At a religious freedom conference for Latter-day Saints in the Dallas and Fort Worth areas, Elder Dallin H. Oaks encouraged members to get involved “in a constructive way in the vital contest for religious freedom.” Emphasizing messages he has shared previously, he counseled local Mormons to seek a cease-fire in the culture wars and to employ a “fairness for all” approach in defending religious freedom because our pluralistic world requires we “live peacefully” with each other.
Elder Oaks, a member of the Quorum of the Twelve Apostles of The Church of Jesus Christ of Latter-day Saints, was joined by Church general counsel Elder Lance B. Wickman and Elder Von G. Keetch of the Seventy. Their comments at this regional religious freedom conference (the first of its kind) coincide with the creation of a religious freedom page on LDS.org.
Although religious freedom may seem a subject more fit for those with law and political science degrees, Elder Oaks said “literally everyone, from kindergarten children through the ranks of professionals and mothers and fathers and friends and neighbors can and should understand what religious freedom is and why it is important.”
Elder Wickman recited a brief history of the struggle that was the creation of the United States Constitution, and he reminded Mormons that in addition to belonging to a church they are also citizens. It is “we the people” who are to “do the hard work of citizenship that is necessary to protect and preserve rights so painfully established” in America, he said.

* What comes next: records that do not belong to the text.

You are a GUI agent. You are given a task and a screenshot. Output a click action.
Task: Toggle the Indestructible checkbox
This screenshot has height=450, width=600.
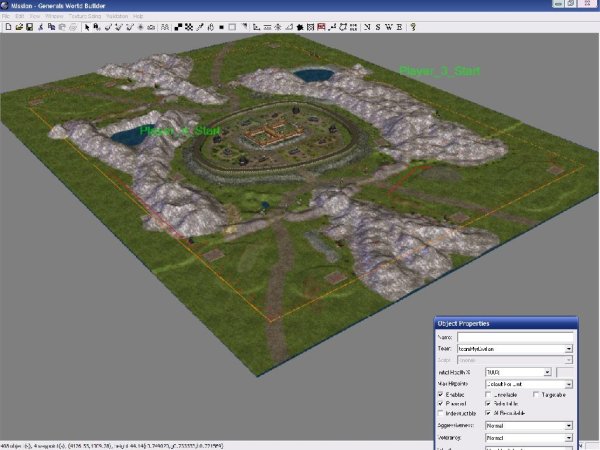pos(442,412)
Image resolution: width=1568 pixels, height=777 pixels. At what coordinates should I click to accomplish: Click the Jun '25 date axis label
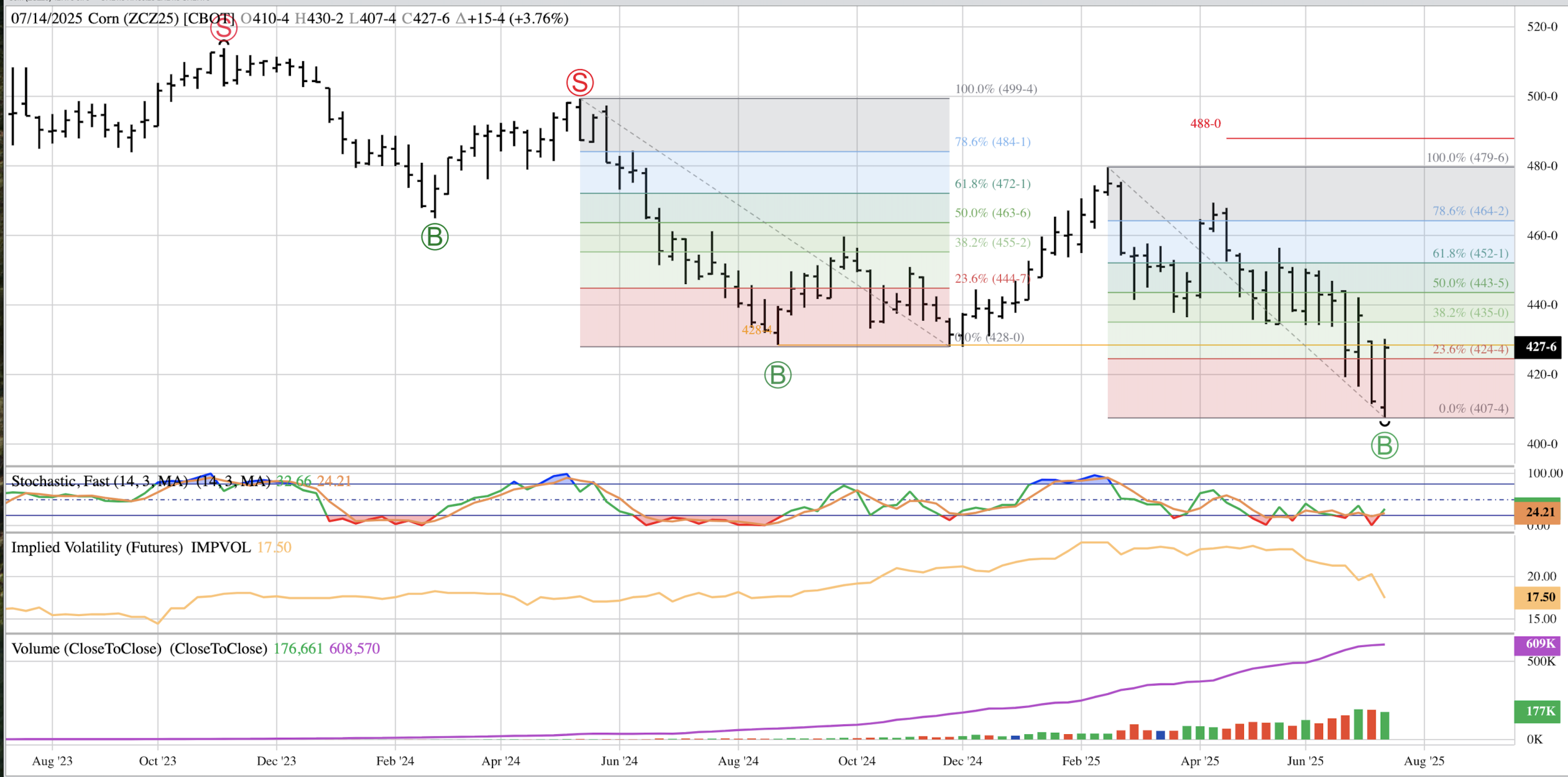[x=1305, y=761]
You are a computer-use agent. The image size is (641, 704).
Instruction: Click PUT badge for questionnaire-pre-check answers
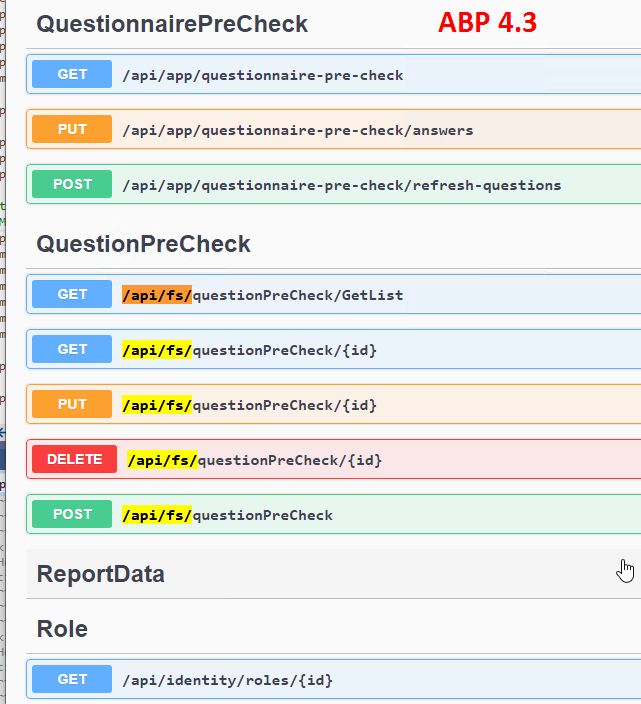72,130
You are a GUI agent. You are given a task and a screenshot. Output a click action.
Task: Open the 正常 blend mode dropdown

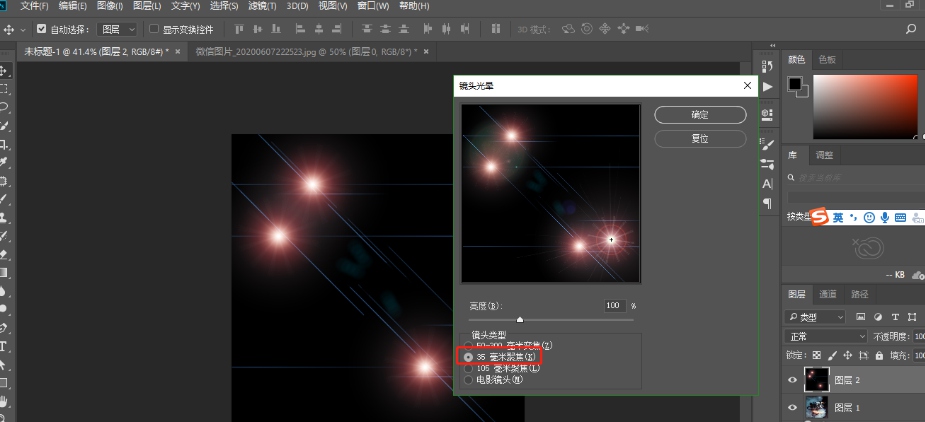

Like Elder Oaks, Elder Wickman urged Latter-day Saints to actively participate in today’s religious freedom discussions. He said the most important freedoms to protect are “those that relate to private and ecclesiastical contexts, or are part of the rights of all citizens.” Other freedoms, such as “those that relate to commercial and governmental settings will of necessity require greater pragmatism and compromise.”
Elder Wickman encouraged Church members to get involved in the religious freedom discussion because “the days are long past — if indeed they ever really existed — when we can lead narrow, provincial lives merely as ‘saints,’ focused only on our families and our local Church congregations.”
Engaging in the hard work of dialogue with our neighbors requires both tolerance and a firm understanding of truth, Elder Oaks said. He reminded Latter-day Saints that “respect or tolerance for the opinions or behavior of others is only one side of a two-sided coin. The other side is always what is true. The coin of tolerance must never be used without being conscious of both sides.”
Commenting on this analogy, Elder Keetch asked members to consider “how you can best firmly teach and defend the doctrine of the gospel of Jesus Christ, while at the same time showing love, kindness and understanding to a person who may not accept that doctrine.”
Other conference participants included Alexander Dushku and Matthew Richards (both of whom are attorneys in Salt Lake City) and Hannah Smith, senior counsel at the Becket Fund for Religious Liberty in Washington.